Bort noted that operations already devote resources to business continuity planning and disaster recovery; cyber incidents should build on the processes and people already there. “Improving back-ups is a great example where IT cybersecurity can help OT engineers. And test them! Remember, the worst moment in an incident is when you go to the back-ups… that don’t work.”
Leveraging emerging tech for OT/ICS cyber resilience
The executives address how emerging technologies, such as AI, machine learning, and automation, are transforming incident response in OT/ICS environments. They also evaluate the reliability of these technologies in supporting sustained operational continuity and their potential to enhance resilience in the face of cyber threats.
Shaver observed that emerging technologies are enabling faster and more accurate threat detection, anomaly identification, and automated response actions. “While these offer significant potential for improved incident response and operational continuity, their reliability depends on data quality, OT/ICS complexity, and the integration with existing systems.”

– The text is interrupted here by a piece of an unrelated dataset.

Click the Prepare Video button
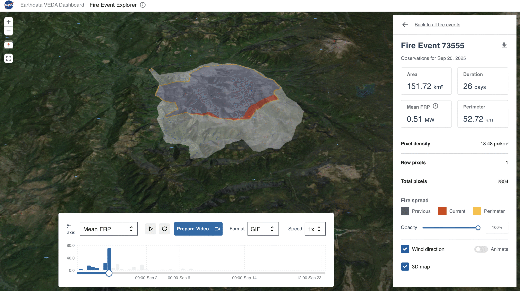 (x=198, y=229)
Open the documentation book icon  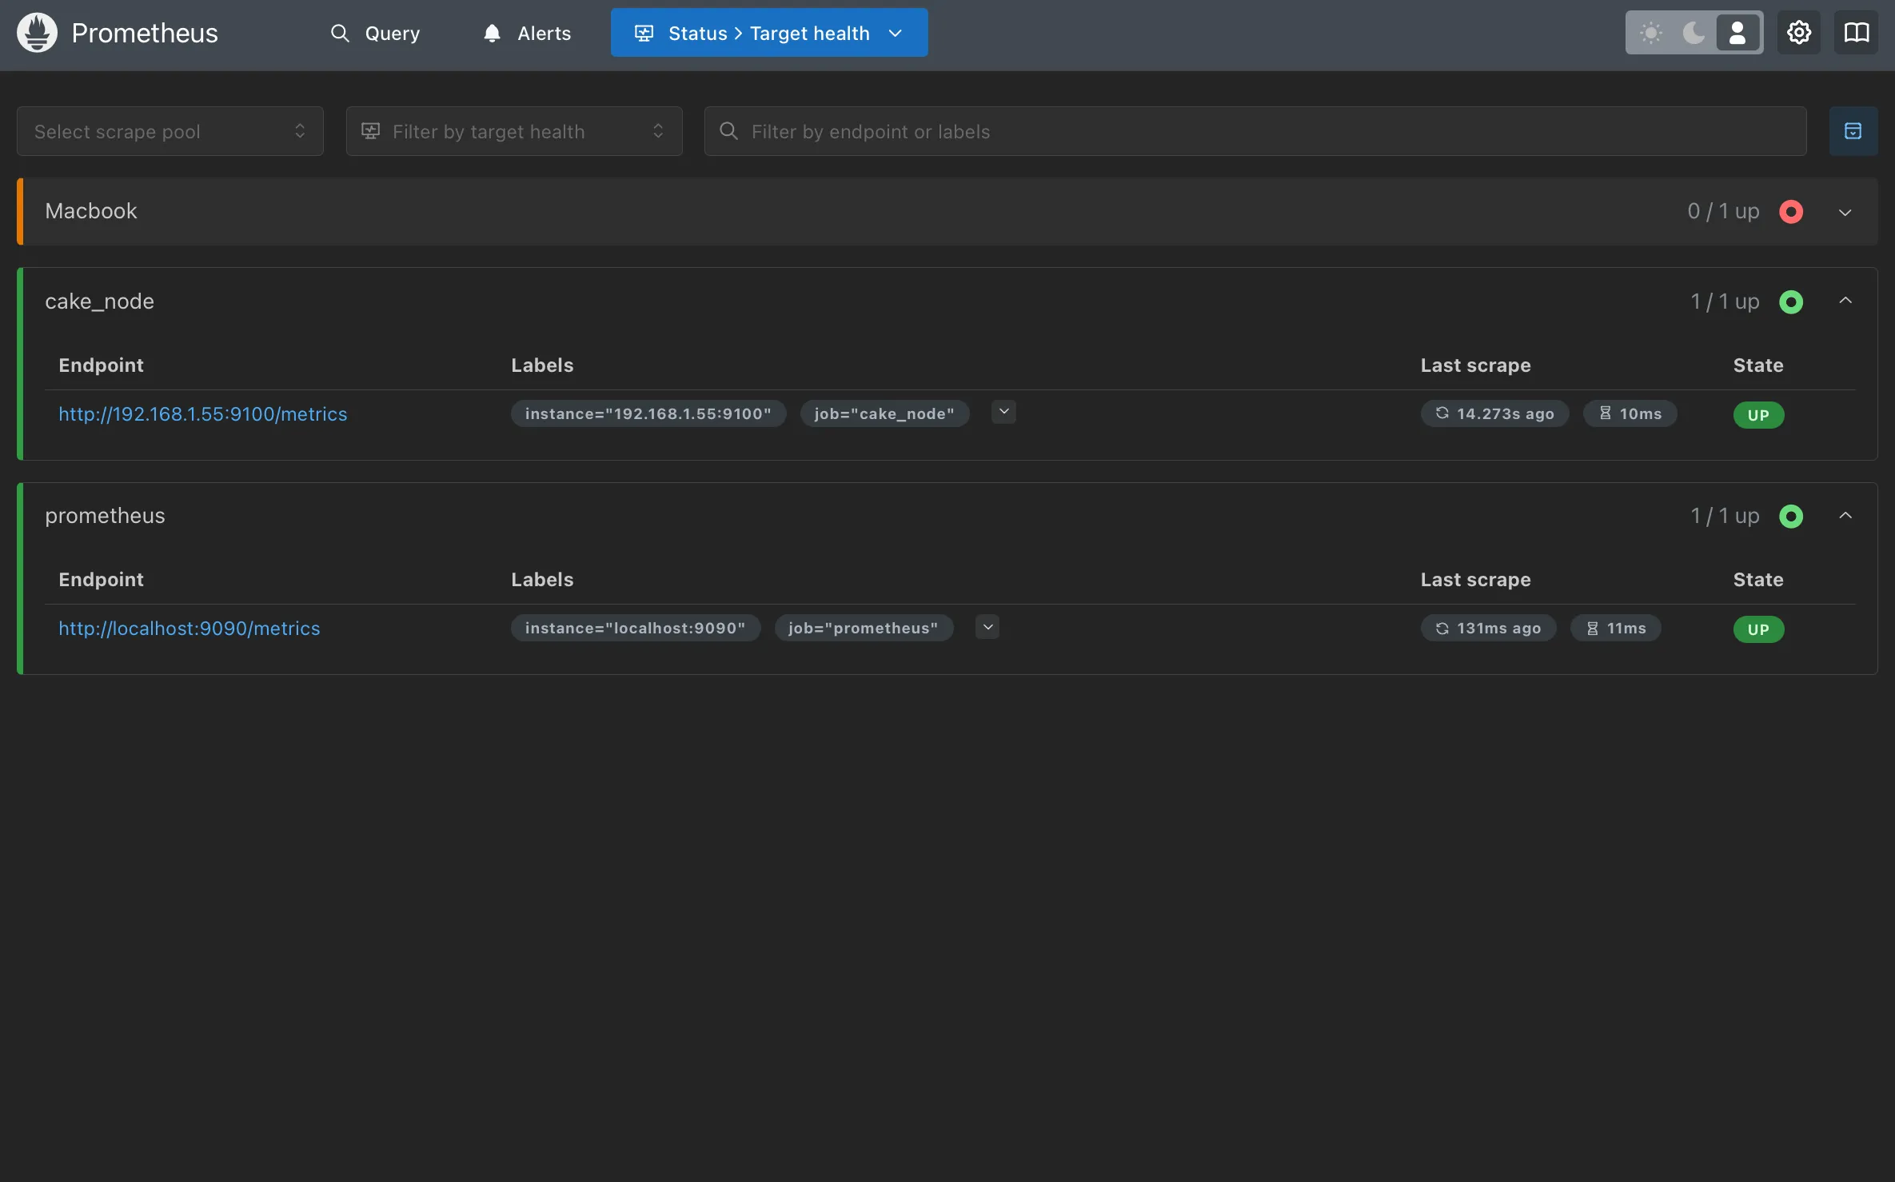pos(1856,33)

“There are also benefits from leveraging ML trained on production data and used for optimization processes in enabling anomaly detection,” he added. “Process variables from control devices such as CPU run times, memory usage, and program run times can be logged in historical data and used to detect when changes may have occurred and raise alerts which can then be used in SIEM/SOAR for triage, analysis, and escalation where necessary.”
AI and Machine Learning (ML) are dynamically shaping how IR is done, from detecting malicious activity in the network and host to supporting dynamic playbooks, Hoffman identified. “Additionally, automation through integration brings another benefit. Some network monitoring solutions, for example, can detect a threat and, through API integration, insert a new firewall rule in a parameter firewall. It should be noted, however, that AI and ML are just tools. Trained people are still the ultimate defenders.”
Yevtushenko mentioned that emerging technologies play an incredibly important role in reshaping incident response by enhancing the accuracy of vulnerability detection and introducing automatic response, allowing businesses to detect threats earlier and more accurately. “When these technologies are correctly integrated, they can be highly reliable. However, their effectiveness relies on human oversight and strategy, continuous training, and seamless integration with existing cybersecurity frameworks. While these emerging technologies have the power to enhance incident response speed and accuracy, they must be accompanied by comprehensive risk management and cyber-resilience strategies to sustain operational continuity.”
Bort said that AI/ML implementation already exists in the field to identify anomalous patterns from various hosts and network sensors. “The key areas we’re seeing automation in the environment is to support asset discovery (passive and hybrid enumeration and fingerprinting) and the higher Purdue levels of segmentation. The primary value of AI in general in OT has been preventative maintenance and diagnostics,” he concluded.